Gaffe. Può accadere a chiunque di avere una forte amnesia, soprattutto se si è stressati o sotto pressione. Sarà il caso di Hermann Cain, candidato repubblicano per la corsa alla Casa Bianca? Durante un’intervista televisiva al  Journal Sentinel di Milwaukee, l’aspirante Presidente, non ha saputo rispondere alla domanda del giornalista che gli chiedeva cosa pensasse della linea assunta da Obama in Libia. Il video, allegato al presente articolo, sta spopolando in Rete.

Senza parole. Più delle parole hanno comunicato i gesti di Cain che, di fronte al quesito, ha risposto prima rivolgendo gli occhi verso l’alto, come alla ricerca di un’“illuminazione” e poi aggrottando la fronte e inumidendosi le labbra con la punta della lingua, come un alunno che si trova impreparato all’interrogazione e non sa proprio che “pesci prendere”. Non poteva mancare, infine, un tic all’occhio.

 

Confuso e infelice.

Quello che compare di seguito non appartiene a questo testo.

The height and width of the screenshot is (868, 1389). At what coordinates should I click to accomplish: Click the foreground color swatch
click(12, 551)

Dopo aver “preso un po’ di tempo”, il candidato repubblicano ha detto «Ok Libia…» e, mentre cercava negli anfratti della sua mente una possibile risposta, sono trascorsi alcuni, interminabili secondi fino a quando ha rotto il silenzio rispondendo alla domanda con un’altra domanda, decisamente imbarazzante: «Il Presidente Obama ha sostenuto le proteste, giusto?»  Poi, dopo alcuni attimi di imbarazzato silenzio, è partita la seconda domanda «Il presidente Obama si è schierato a favore della rimozione di Gheddafi….giusto per essere sicuri che stiamo parlando della stessa cosa prima di dire se sono d’accordo o meno».  Quindi Can ha detto di non approvare le scelte della Casa Bianca «per i seguenti motivi», ma subito si è interrotto senza riuscire a finire la frase e dicendo «queste sono cose differenti».

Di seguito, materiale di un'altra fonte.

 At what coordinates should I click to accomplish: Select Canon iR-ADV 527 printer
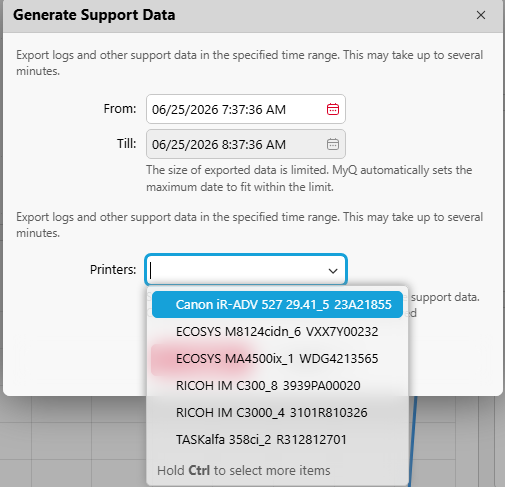coord(277,305)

Repubblicani allo sbarglio. L’immagine pubblica di Herman Cain, è stata recentemente macchiata da accuse di molestie sessuali che lui ha seccamente negato. L’intervista di ieri, certo, non aiuterà a riscattare il politico. Forse all’ex patron dell’impero delle pizze surgelate toccherà tornare alla sua antica passione! Questa però, non è la prima gaffe di un candidato della destra. Un’altro aspirante alla nomination repubblicana infatti, il governatore del Texas Rick Perry, durante un suo discorso, non era riuscito a ricordare tutti i ministeri che voleva tagliare. Avrà avuto ragione Obama allora, quando tempo fa ha paragonato la sfida tra i candidati della destra a un talent show, tipo “survivor”?

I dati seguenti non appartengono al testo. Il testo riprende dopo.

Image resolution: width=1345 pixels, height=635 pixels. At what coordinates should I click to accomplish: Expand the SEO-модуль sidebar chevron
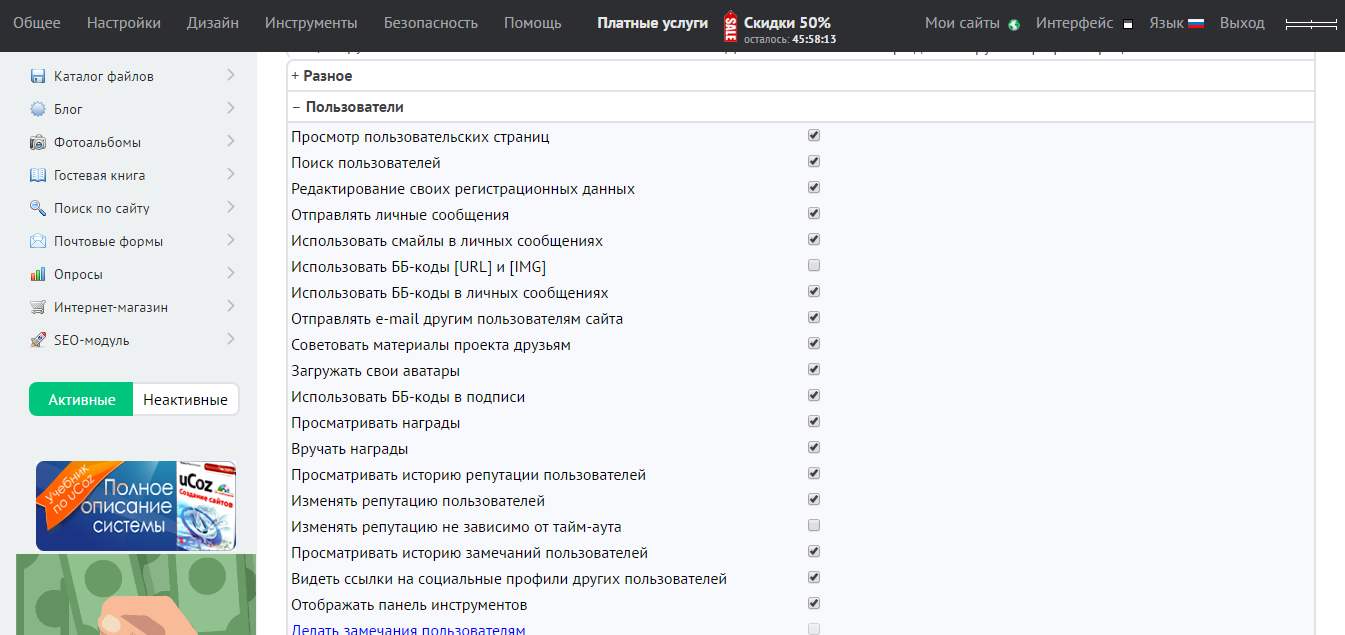click(230, 340)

Ignoranza nostrana. Effettivamente, sia Can sia Perry, hanno dimostrato di essere decisamente impreparati come politici. Assurdo credere che un candidato alla Casa Bianca non sia in grado di rispondere su una guerra, come quella in Libia, che ha attirato l’attenzione mondiale per almeno 6 mesi. A ben guardare però, una situazione non tanto diversa da quella in cui incappano i nostri politici quando vengono intervistati dalle Iene. Pochi giorni fa, i “giornalisti irriverenti” hanno chiesto a diversi parlamentari delle delucidazioni sul concetto di spread di cui, in questo periodo di grave crisi economica, si sente parlare ogni giorno. Risultato? Balbettii, silenzi imbarazzati, risposte inesatte.